Kashmir is in a wintry squeeze. There are two major camps in this conflict-ridden state. The mainstream and the separatists. While those owing their allegiance to the former make their living by faking their loyalty to New Delhi, the latter simply thrive on dissent. There are lots of players in both camps but no good leaders. And Kashmir oscillates between the two extremes. No one advocates or cares for the middle path.
The separatists are riddled with factions. They dislike each other guts but publicly speak in the same secessionist overtones. The top guys wear expensive Kara-Kul caps. The lowly sidekicks settle with well-tailored achkans [flowing gowns]. These guys have interceders to issue boycotts and blacklists. The middle-men are called coordination committee. These are the same bunch of gentlemen who called the immensely popular chalo’s [Lets go] marches some months back.
The mainstream is thoroughly corrupt. They drive around in beacon fitted cars at the expense of state. They cavort in state guest houses. They have hollow slogans, which no one takes seriously. Worse still the politicians know that they are reviled. Yet they carry on with their business. Given a truly independent election [may be monitored by the UN] not one of them will win a seat in the assembly. Since that may never happen, the mainstream continues to run the show.
The election commission of India is conducting elections in Kashmir. Half a million troopers are on vigil. There is an election boycott call from the coordination committee. The weather is inclement. The million strong marches are a recent memory. Yet people came out to vote. I don’t believe in anything that the state media says but I trust independent news sources. BBC reported a decent voter turn out in Phase-I. Now that is very interesting.
Part of it could be plain cajoling and harassment by the army. 'We gonna come back to check who has got an inked-finger'. Elections in Kashmir have never been transparent in the real sense and the election commission of India knows that fully well. They have been perhaps asked by the intelligence agencies to make an exception for Kashmir. Matter of sovereignty, some may argue. Yet, it appears that this time people have actually exercised their franchise, in large parts, out of their will. What about those marches? Martyrs?

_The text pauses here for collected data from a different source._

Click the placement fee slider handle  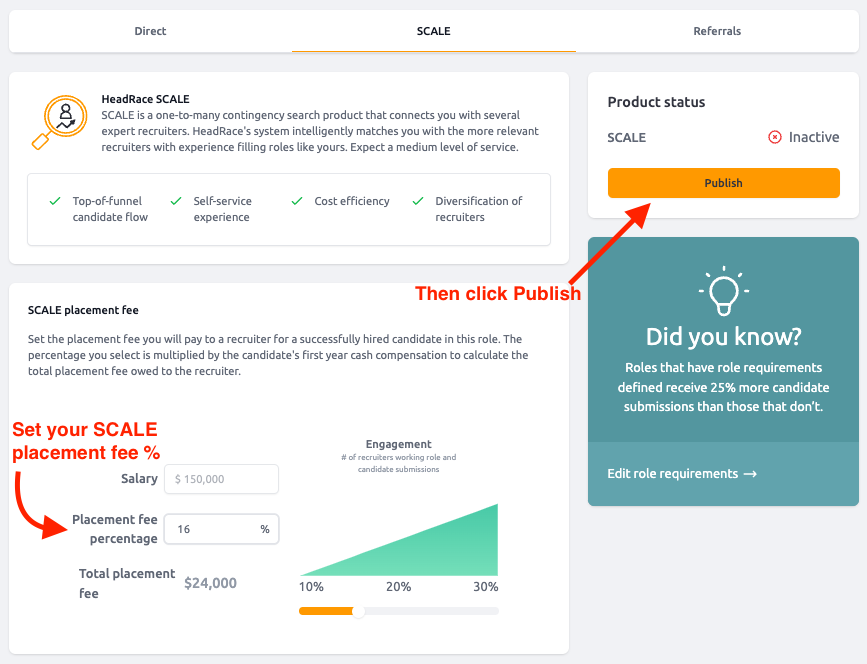tap(358, 611)
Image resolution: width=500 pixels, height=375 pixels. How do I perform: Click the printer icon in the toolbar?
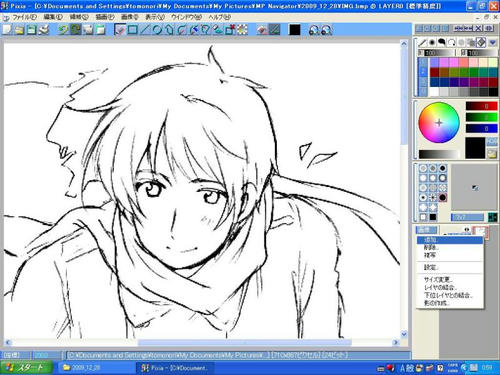tap(44, 30)
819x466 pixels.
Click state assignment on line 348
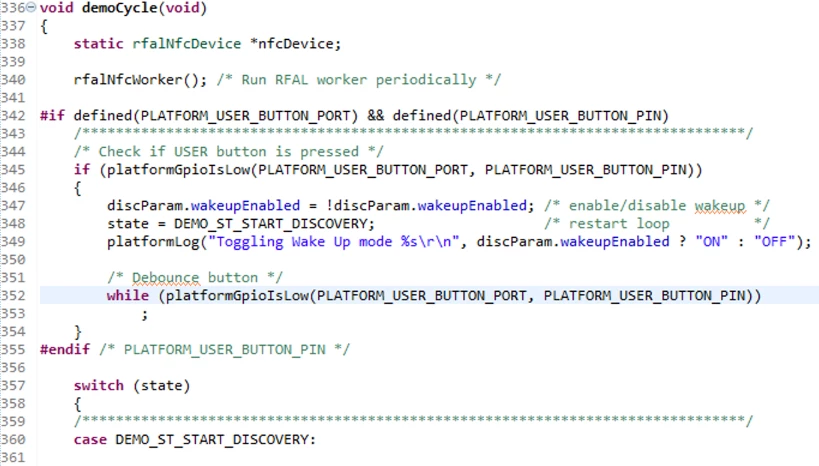tap(241, 224)
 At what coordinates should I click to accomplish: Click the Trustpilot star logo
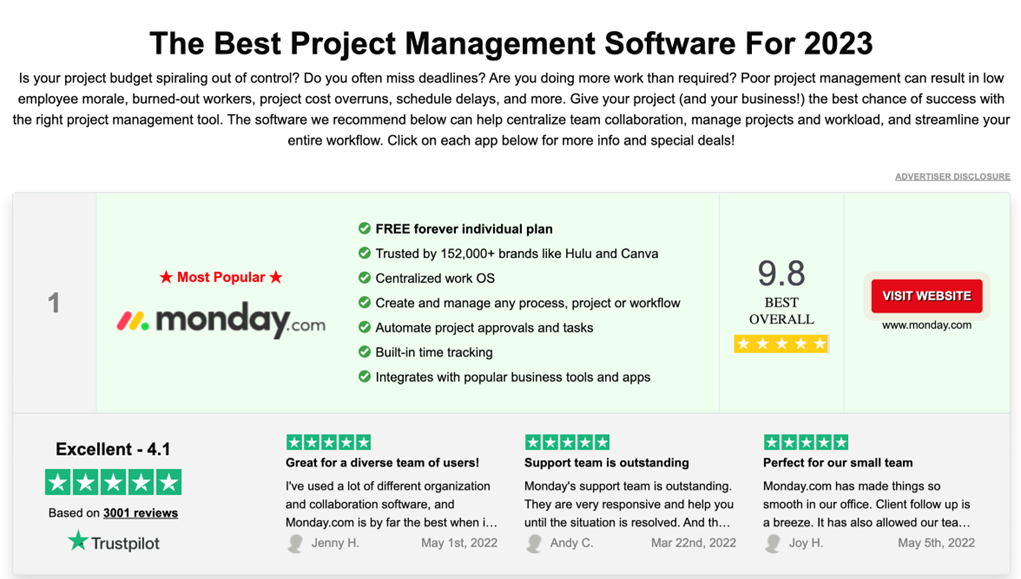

I guess it is about three things. One: People want a basic decent life -- good roads, good education, better jobs and they know an elected, political government is better equipped to do that. No governor speaks Kashmiri and Kashmiri's have trouble explaining themselves in Hindi. Two: People in the countryside appear less likely to take the separatists seriously. The boycott call apparently has been ignored, at least in rural Kashmir. Three: While the Azadi sentiment lives on, and is not expected to die anytime soon, a disenchantment syndrome is taking root. The shelf life of any dissent is short.
For the while it looks like advantage mainstream. We are headed for a civilian rule and out of the three: Farooq – a notoriously colorful doctor, Mufti – of red wine fame and Azad – a disconnected congressman, the doctor may walk away with the crown. But let’s not jump the gun here. Remember Kashmir has always been bit of a riddle.
We shall have to wait till it snows again!